Reproduce the rows verbatim, covering the stretch from the line containing "Tap the reply arrow icon" through the line containing "Action: pyautogui.click(x=1755, y=462)", both included.
* Start PROVIDED DATA *
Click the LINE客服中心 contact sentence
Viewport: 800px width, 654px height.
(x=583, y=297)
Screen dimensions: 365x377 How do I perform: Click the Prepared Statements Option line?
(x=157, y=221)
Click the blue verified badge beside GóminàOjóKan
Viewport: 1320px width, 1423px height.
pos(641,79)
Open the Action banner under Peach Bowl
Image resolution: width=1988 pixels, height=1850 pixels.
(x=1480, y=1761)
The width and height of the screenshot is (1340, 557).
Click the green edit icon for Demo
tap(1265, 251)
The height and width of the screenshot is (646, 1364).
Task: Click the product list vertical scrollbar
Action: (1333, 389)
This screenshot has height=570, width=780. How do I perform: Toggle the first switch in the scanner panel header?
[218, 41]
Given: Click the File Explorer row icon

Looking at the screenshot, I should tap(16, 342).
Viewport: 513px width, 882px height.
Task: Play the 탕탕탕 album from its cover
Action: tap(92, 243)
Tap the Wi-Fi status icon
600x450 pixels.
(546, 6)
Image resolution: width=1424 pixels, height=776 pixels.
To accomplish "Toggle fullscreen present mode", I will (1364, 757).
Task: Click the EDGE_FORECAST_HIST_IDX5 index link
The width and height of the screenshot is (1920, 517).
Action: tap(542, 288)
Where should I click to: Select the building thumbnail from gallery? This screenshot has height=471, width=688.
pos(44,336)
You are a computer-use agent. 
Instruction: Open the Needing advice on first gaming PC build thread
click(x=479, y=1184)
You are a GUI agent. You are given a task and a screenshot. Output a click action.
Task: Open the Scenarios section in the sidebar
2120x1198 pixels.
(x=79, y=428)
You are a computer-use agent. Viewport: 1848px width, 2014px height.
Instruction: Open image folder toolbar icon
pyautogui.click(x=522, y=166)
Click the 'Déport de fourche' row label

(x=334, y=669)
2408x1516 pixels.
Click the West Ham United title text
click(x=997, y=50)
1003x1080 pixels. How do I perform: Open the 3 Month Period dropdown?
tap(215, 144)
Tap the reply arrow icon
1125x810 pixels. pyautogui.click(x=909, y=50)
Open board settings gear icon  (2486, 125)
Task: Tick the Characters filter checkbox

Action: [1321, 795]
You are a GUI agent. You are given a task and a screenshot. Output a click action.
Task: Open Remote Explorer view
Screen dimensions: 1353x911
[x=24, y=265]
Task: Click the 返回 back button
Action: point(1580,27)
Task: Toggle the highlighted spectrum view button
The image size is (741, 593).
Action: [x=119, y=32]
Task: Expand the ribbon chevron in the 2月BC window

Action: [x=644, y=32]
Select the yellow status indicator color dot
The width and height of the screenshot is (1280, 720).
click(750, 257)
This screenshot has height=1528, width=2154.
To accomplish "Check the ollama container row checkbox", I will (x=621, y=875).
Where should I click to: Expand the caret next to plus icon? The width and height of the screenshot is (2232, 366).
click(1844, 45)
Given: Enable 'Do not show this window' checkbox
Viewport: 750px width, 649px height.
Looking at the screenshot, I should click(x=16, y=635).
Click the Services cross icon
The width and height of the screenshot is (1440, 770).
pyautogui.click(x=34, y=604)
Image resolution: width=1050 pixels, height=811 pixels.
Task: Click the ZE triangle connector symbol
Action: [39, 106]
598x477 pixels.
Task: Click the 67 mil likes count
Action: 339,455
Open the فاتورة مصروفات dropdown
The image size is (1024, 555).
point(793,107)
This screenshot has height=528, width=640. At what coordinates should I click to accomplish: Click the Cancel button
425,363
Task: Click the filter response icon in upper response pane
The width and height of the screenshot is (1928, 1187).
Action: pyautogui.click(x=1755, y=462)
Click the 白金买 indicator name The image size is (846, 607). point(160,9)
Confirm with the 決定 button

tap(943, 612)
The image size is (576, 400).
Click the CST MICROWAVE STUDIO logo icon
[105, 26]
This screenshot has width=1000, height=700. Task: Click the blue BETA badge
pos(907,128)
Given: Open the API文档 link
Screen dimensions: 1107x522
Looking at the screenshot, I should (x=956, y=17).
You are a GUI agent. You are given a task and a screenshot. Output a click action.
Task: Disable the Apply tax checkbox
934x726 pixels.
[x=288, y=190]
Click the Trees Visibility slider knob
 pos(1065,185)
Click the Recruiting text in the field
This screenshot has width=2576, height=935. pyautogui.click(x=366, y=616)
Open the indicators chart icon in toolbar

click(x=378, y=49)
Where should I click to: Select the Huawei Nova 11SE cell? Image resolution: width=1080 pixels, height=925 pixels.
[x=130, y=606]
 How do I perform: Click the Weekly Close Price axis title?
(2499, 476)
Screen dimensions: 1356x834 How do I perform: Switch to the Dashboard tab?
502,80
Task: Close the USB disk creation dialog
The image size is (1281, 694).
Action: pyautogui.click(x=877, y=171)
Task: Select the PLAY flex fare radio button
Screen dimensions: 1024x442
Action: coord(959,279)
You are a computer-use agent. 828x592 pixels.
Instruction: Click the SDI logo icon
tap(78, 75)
* End PROVIDED DATA *
RESULT BELOW =>
Tap the reply arrow icon
1125x810 pixels. pyautogui.click(x=909, y=50)
Open board settings gear icon  (2486, 125)
Task: Tick the Characters filter checkbox

Action: [1321, 795]
You are a GUI agent. You are given a task and a screenshot. Output a click action.
Task: Open Remote Explorer view
Screen dimensions: 1353x911
[x=24, y=265]
Task: Click the 返回 back button
Action: point(1580,27)
Task: Toggle the highlighted spectrum view button
The image size is (741, 593).
Action: [x=119, y=32]
Task: Expand the ribbon chevron in the 2月BC window

Action: [x=644, y=32]
Select the yellow status indicator color dot
The width and height of the screenshot is (1280, 720).
click(750, 257)
This screenshot has height=1528, width=2154.
To accomplish "Check the ollama container row checkbox", I will (x=621, y=875).
Where should I click to: Expand the caret next to plus icon? The width and height of the screenshot is (2232, 366).
click(1844, 45)
Given: Enable 'Do not show this window' checkbox
Viewport: 750px width, 649px height.
Looking at the screenshot, I should click(x=16, y=635).
Click the Services cross icon
The width and height of the screenshot is (1440, 770).
pyautogui.click(x=34, y=604)
Image resolution: width=1050 pixels, height=811 pixels.
Task: Click the ZE triangle connector symbol
Action: [39, 106]
598x477 pixels.
Task: Click the 67 mil likes count
Action: 339,455
Open the فاتورة مصروفات dropdown
The image size is (1024, 555).
point(793,107)
This screenshot has height=528, width=640. At what coordinates should I click to accomplish: Click the Cancel button
425,363
Task: Click the filter response icon in upper response pane
The width and height of the screenshot is (1928, 1187).
Action: pyautogui.click(x=1755, y=462)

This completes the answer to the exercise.